Saved entries

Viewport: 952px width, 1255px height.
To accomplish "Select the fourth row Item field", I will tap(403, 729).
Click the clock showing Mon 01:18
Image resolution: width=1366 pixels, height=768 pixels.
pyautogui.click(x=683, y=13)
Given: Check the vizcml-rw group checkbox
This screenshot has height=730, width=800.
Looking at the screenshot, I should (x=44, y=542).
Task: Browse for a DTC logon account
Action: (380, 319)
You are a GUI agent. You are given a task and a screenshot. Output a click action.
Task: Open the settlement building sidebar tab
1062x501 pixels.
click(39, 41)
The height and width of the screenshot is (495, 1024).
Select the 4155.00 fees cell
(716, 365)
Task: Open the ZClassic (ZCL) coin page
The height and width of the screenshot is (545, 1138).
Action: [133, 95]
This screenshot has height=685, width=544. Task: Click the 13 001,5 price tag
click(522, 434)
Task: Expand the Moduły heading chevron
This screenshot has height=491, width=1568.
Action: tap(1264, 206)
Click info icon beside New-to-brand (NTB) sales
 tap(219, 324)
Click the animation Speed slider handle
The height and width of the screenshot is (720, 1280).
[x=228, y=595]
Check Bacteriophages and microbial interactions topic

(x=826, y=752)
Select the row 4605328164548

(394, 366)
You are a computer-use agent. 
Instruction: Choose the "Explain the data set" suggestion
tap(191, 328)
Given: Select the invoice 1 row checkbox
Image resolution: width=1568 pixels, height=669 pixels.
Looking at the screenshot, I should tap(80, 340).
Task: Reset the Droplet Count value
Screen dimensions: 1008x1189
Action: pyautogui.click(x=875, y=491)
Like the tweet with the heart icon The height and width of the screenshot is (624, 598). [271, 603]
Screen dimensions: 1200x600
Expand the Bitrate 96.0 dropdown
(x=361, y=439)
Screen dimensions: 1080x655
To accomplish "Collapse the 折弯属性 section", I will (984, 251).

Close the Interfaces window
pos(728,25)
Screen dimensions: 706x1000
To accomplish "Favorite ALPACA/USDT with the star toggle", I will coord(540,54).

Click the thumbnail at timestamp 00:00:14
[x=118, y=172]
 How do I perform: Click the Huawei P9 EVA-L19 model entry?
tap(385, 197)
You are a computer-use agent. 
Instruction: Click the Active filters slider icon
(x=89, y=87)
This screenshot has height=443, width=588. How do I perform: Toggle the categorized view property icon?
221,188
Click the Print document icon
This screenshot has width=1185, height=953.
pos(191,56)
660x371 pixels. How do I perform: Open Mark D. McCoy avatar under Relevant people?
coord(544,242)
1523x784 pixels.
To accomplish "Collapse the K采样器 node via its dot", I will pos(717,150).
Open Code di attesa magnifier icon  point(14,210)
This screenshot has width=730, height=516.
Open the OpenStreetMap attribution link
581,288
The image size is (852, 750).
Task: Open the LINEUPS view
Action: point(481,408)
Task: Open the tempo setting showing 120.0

REQUIREMENT: Which lines above contain the word "will"? Copy each one.

ANSWER SPACE:
To accomplish "Select the fourth row Item field", I will tap(403, 729).
To accomplish "Collapse the 折弯属性 section", I will (984, 251).
To accomplish "Favorite ALPACA/USDT with the star toggle", I will coord(540,54).
To accomplish "Collapse the K采样器 node via its dot", I will pos(717,150).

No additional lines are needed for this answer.